На этом и кончился выговор. Аделина предлагала свои брильянты, отец «дарил» их Гортензии; она приняла этот театральный жест за великодушный поступок и почувствовала себя обезоруженной.
«Он господин в своем доме, тут все принадлежит ему, и он оставляет мне мои брильянты!.. Да он просто святой». Аделина впрямь верила в это и, конечно, достигла своей кротостью больше, нежели другая достигла бы гневной вспышкой ревности.
Радетель нравственности и тот не станет отрицать, что хорошо воспитанные и порочные господа гораздо приятнее добродетельных: зная, что им надо загладить свои грехи, они заранее стараются снискать расположение к себе, выказывая терпимость к слабостям своих судей, и поэтому слывут превосходными людьми. Хотя среди добродетельных людей немало поистине обаятельных, но обычно добродетель так высоко себя ценит, что никого не старается пленять; притом особы истинно добродетельные (лицемеры не идут в счет) обычно никогда не бывают довольны своим положением, считают себя обойденными на великой житейской ярмарке и угощают всех язвительным брюзжаньем, подобно непризнанным гениям. Вот почему барон, упрекая себя в разорении семьи, расточал блестки своего остроумия и чары соблазнителя перед женой, детьми и кузиной Беттой. Увидев сына, пришедшего вместе с женой, которая в то время кормила маленького Юло, он рассыпался в любезностях перед снохой, наговорил ей кучу комплиментов — лакомство, к которому тщеславие Селестины Кревель не было приучено, потому что даже для дочери толстосума она казалась на редкость вульгарной и незначительной.

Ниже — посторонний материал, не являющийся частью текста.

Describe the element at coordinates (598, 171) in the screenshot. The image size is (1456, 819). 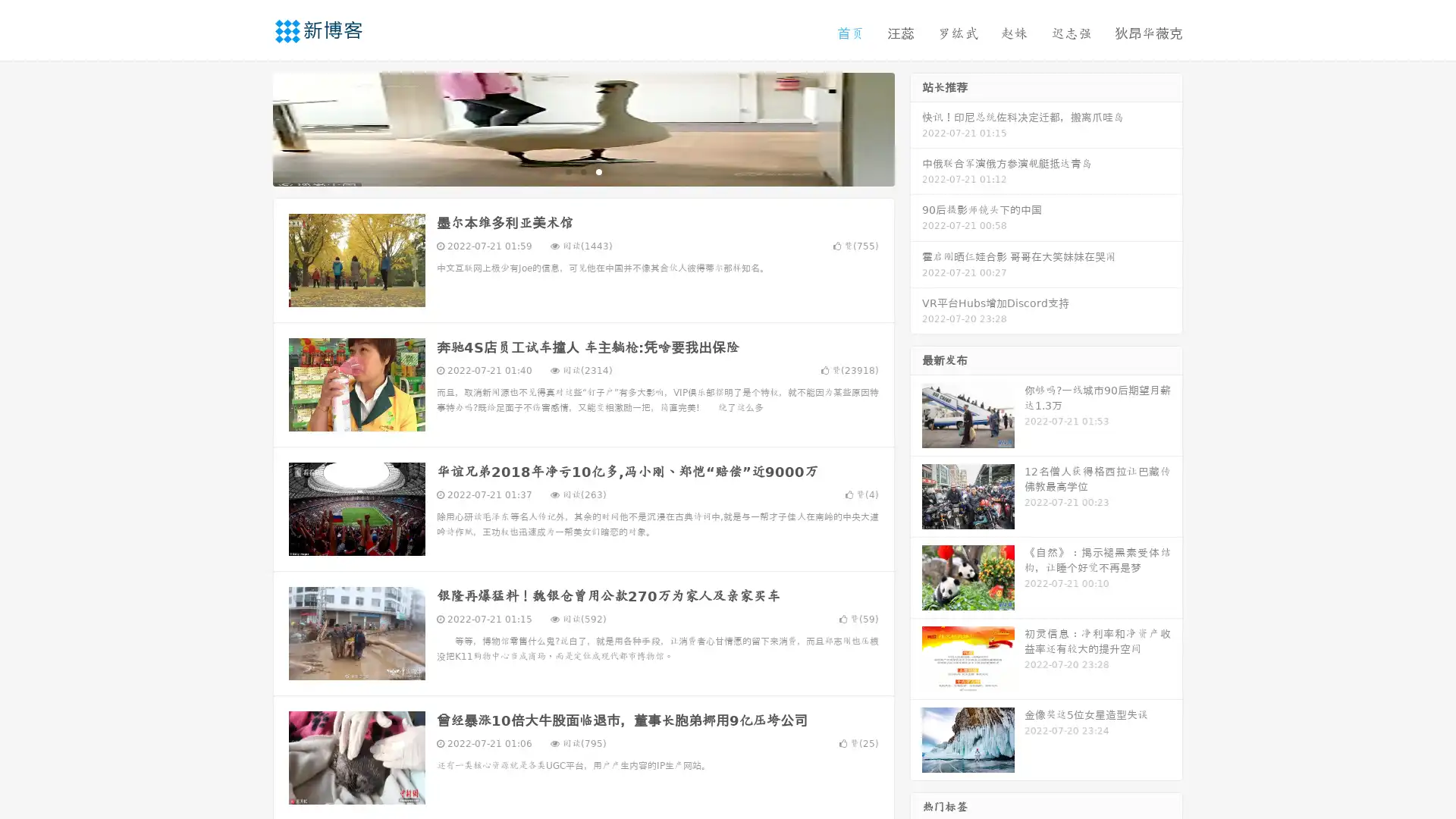
I see `Go to slide 3` at that location.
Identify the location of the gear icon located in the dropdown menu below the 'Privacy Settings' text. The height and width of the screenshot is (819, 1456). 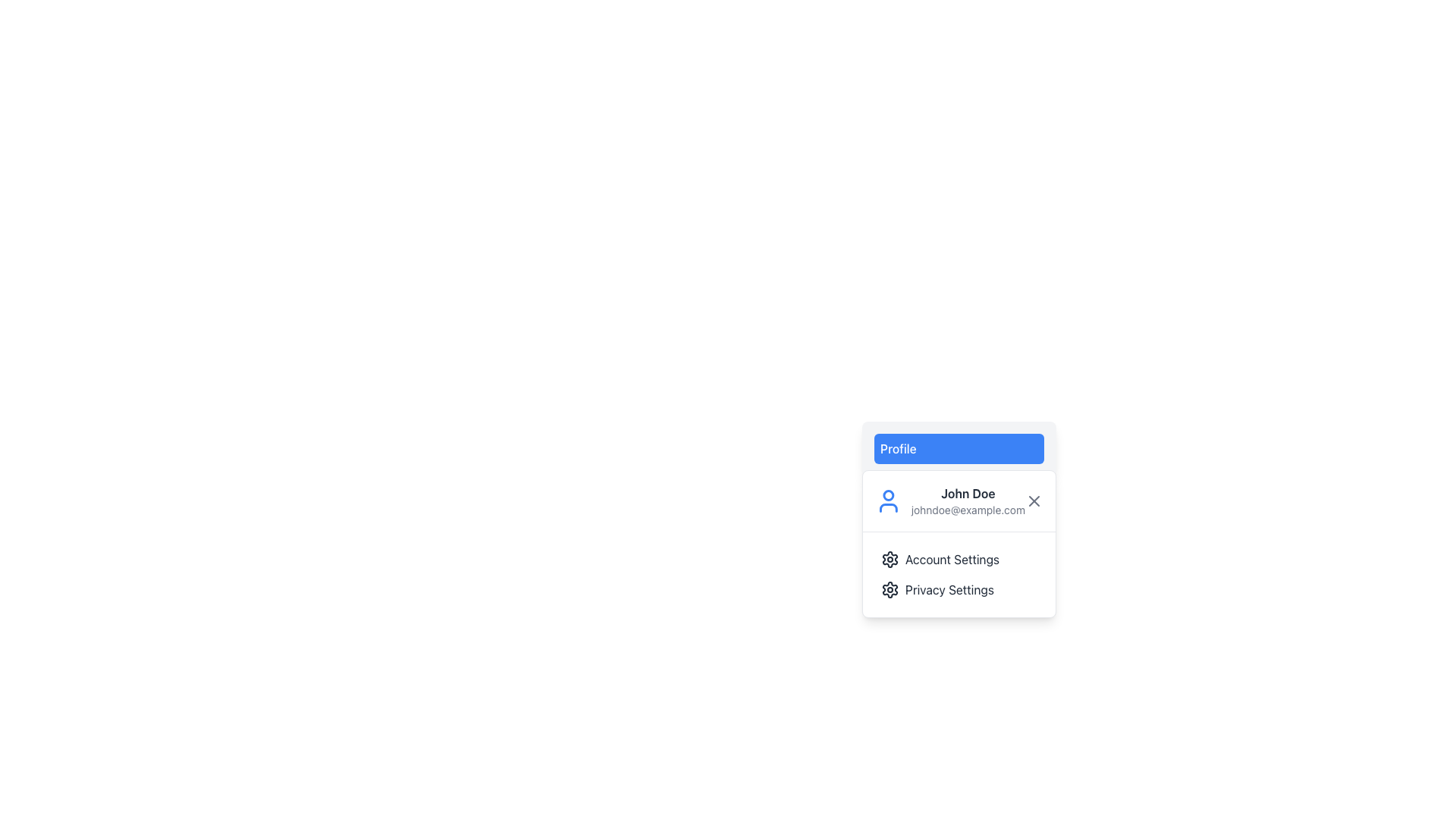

Дедушка взял на руки малыша, поцеловал его, назвал прелестным, восхитительным, залепетал, как кормилицы лепечут с младенцами, напророчил, что карапуз скоро перерастет его, бросил несколько лестных слов по адресу своего сына и наконец передал ребенка толстой нормандке, выполнявшей обязанности няни. Немудрено, что Селестина обменялась с баронессой взглядом, в котором можно было прочесть: «Какой обворожительный человек!» Вполне понятно, что она защищала свекра от нападок собственного отца.
Выказав себя приятнейшим свекром и баловником-дедушкой, барон увел сына в сад и там наедине дал ему несколько мудрых советов в связи с предстоящим обсуждением в палате одного щекотливого дела, возникшего в то утро. Он восхитил молодого адвоката своей дальновидностью, растрогал дружеским тоном своих наставлений и особенно тем, что, видимо, относился к нему с уважением и подчеркнуто обращался с сыном, как с ровней. Викторен Юло был типичным представителем молодого поколения, воспитанного революцией 1830 года (Июльская революция 1830 г. свергла во Франции династию Бурбонов. Власть захватила крупная финансовая буржуазия, ставленником которой был король Луи-Филипп Орлеанский.): мысли его всецело поглощала политика; он верил в свое блестящее будущее, однако скрывал честолюбивые надежды под маской напускной важности; чрезвычайно завистливый к упроченным репутациям ораторов, сам он бросал пустые фразы вместо метких слов, алмазов французской речи; однако ж он обладал большой выдержкой, но принимал чопорность за достоинство. Люди эти — поистине ходячие гробы, хранящие в себе останки француза былых времен; изредка француз просыпается и пытается разбить свой английский футляр, но честолюбие сковывает его, и он согласен так в нем и задохнуться. Гроб этот всегда облечен в черное сукно.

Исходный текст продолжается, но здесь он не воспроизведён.